Ook daarin zijn de laatste jaren gewéldige resultaten behaald door de landbouwsector. De uitstoot van bijvoorbeeld ammoniak is enorm gedaald. Net als het gebruik van landbouwgif. Als gevolg van preciesielandbouw wordt er extreem efficiënt gewerkt. En ook met het dierwelzijn worden enorme stappen de goede kant op gemaakt. Maar het spijt me; het is niet genoeg. De meeste uitstoot komt (nog altijd) nu eenmaal van de landbouw. Dat schept een verantwoordelijkheid.
Boeren voeden de wereld
‘Boeren voeden de wereld’ was één van de slogans die ik de laatste dagen voorbij zag komen. Een ‘waarheid als een koe’ natuurlijk. Maar dat wil niet zeggen dat de Nederlandse boeren de wereld moeten voeden. Veel van wat in Nederland wordt produceert gaat naar het buitenland en zelfs als we de sector zouden halveren zou dat, voor het voeden van Nederland alleen, misschien in theorie nog kunnen. Maar ook dat is natuurlijk niet wenselijk. Want door het sluiten van de kringlopen in de landbouw zal er wellicht eerder een schaalverkleining gaan voordoen. Dan zijn er weer meer boeren nodig. Al weet ik natuurlijk ook dat je een tuinder geen boer moet noemen en een akkerbouwer geen veehouder is.

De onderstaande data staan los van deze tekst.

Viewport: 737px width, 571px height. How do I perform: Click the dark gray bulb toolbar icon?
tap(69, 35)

De kennis van de landbouw moet het grootste exportproduct worden voor de Nederlandse Agrarische sector. En daarvoor hebben we slimme en innovatieve boeren nodig. Boeren die de kennis hier kunnen toepassen, testen en verbeteren. Dan kunnen de boeren elders in de wereld, met onze kennis hun eigen monden voeden. En dat gaat niet van vandaag op morgen, maar dat geldt ook voor veranderingen in de Nederlandse landbouw niet.
Onaantastbaar
Het meest gehoorde doel van de boeren was dus om respect en waardering af te dwingen de afgelopen weken. Of dat nodig was vraag ik me echt heel erg af. Nederlandsers zijn positief over boeren. Het ‘boer-zoekt-vrouw-effect’ is enorm ten voordele van de landbouw. Daar komt bij dat als de gemiddelde stedeling op de fiets ‘even de natuur in rijdt’ daarmee doorgaans de landerijen rond de steden wordt bedoeld.

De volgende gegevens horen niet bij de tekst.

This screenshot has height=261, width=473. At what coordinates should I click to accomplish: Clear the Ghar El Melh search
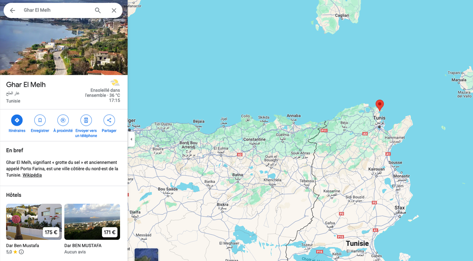pyautogui.click(x=114, y=10)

Dat positieve beeld in combinatie met een bijzonder sterke Haagse en Brusselse lobby vanuit onder andere LTO, maakt de agrarische sector bijna onaantastbaar. Als lobbyist voor de milieubeweging weet ik dat uit eigen ervaringen. Maar de samenleving, de technische ontwikkeling en ons begrip voor de processen in de natuur staan niet stil. De wereld is in verandering. Overal; ook in de agrarische sector. Dat is lastig en soms maar net, of niet bij te benen als agrarisch ondernemer. Maar ook dat zie je in andere sectoren ook gebeuren.
Een gezonde stad, kan niet zonder een vitaal platteland.
Zonder boeren geen gezonde steden
Met één van de slogans die ik langs zag komen was ik het dan wel weer erg eens: ‘Zonder boeren geen steden’. Het lijkt erg op het motto waarmee ik mijzelf voor de Tweede Kamerverkiezingen in 2017 kandideerde: Een gezonde stad, kan niet zonder een vitaal platteland.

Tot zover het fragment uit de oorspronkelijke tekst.